§ EXERCISE DESCRIPTION
Return all of the material exactly; no line may be dropped.

§ TASK INPUTS
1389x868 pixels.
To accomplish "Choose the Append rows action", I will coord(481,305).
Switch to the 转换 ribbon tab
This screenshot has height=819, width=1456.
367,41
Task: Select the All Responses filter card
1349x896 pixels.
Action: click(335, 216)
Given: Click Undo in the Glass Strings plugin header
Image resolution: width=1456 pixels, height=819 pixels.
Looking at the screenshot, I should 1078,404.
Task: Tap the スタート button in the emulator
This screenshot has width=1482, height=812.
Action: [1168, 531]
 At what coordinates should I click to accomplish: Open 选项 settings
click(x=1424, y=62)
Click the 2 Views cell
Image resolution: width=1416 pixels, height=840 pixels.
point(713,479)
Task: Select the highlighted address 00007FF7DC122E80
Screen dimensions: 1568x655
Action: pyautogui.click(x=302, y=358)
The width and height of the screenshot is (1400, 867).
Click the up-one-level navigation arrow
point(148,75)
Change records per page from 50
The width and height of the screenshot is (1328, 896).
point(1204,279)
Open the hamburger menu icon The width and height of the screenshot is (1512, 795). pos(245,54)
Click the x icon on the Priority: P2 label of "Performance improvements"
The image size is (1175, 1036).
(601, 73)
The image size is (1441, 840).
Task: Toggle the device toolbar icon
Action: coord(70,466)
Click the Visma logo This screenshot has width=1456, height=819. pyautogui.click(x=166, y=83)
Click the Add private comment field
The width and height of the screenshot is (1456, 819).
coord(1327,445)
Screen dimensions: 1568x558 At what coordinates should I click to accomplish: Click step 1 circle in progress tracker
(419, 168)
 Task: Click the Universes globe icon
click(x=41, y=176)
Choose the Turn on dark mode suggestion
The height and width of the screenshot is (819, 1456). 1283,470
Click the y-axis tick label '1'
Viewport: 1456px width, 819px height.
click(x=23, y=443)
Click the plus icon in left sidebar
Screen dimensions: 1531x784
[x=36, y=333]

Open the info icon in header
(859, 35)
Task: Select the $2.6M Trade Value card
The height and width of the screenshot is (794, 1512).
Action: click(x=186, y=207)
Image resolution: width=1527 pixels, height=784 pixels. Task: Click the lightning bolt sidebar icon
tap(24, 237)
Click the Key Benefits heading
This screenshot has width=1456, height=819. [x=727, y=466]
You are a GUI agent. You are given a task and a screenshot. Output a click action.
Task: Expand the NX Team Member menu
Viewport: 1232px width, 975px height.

§ YOUR RESPONSE
1389x868 pixels.
To accomplish "Choose the Append rows action", I will coord(481,305).
Switch to the 转换 ribbon tab
This screenshot has height=819, width=1456.
367,41
Task: Select the All Responses filter card
1349x896 pixels.
Action: click(335, 216)
Given: Click Undo in the Glass Strings plugin header
Image resolution: width=1456 pixels, height=819 pixels.
Looking at the screenshot, I should 1078,404.
Task: Tap the スタート button in the emulator
This screenshot has width=1482, height=812.
Action: [1168, 531]
 At what coordinates should I click to accomplish: Open 选项 settings
click(x=1424, y=62)
Click the 2 Views cell
Image resolution: width=1416 pixels, height=840 pixels.
point(713,479)
Task: Select the highlighted address 00007FF7DC122E80
Screen dimensions: 1568x655
Action: pyautogui.click(x=302, y=358)
The width and height of the screenshot is (1400, 867).
Click the up-one-level navigation arrow
point(148,75)
Change records per page from 50
The width and height of the screenshot is (1328, 896).
point(1204,279)
Open the hamburger menu icon The width and height of the screenshot is (1512, 795). pos(245,54)
Click the x icon on the Priority: P2 label of "Performance improvements"
The image size is (1175, 1036).
(601, 73)
The image size is (1441, 840).
Task: Toggle the device toolbar icon
Action: coord(70,466)
Click the Visma logo This screenshot has width=1456, height=819. pyautogui.click(x=166, y=83)
Click the Add private comment field
The width and height of the screenshot is (1456, 819).
coord(1327,445)
Screen dimensions: 1568x558 At what coordinates should I click to accomplish: Click step 1 circle in progress tracker
(419, 168)
 Task: Click the Universes globe icon
click(x=41, y=176)
Choose the Turn on dark mode suggestion
The height and width of the screenshot is (819, 1456). 1283,470
Click the y-axis tick label '1'
Viewport: 1456px width, 819px height.
click(x=23, y=443)
Click the plus icon in left sidebar
Screen dimensions: 1531x784
[x=36, y=333]

Open the info icon in header
(859, 35)
Task: Select the $2.6M Trade Value card
The height and width of the screenshot is (794, 1512).
Action: click(x=186, y=207)
Image resolution: width=1527 pixels, height=784 pixels. Task: Click the lightning bolt sidebar icon
tap(24, 237)
Click the Key Benefits heading
This screenshot has width=1456, height=819. [x=727, y=466]
You are a GUI agent. You are given a task and a screenshot. Output a click action.
Task: Expand the NX Team Member menu
Viewport: 1232px width, 975px height.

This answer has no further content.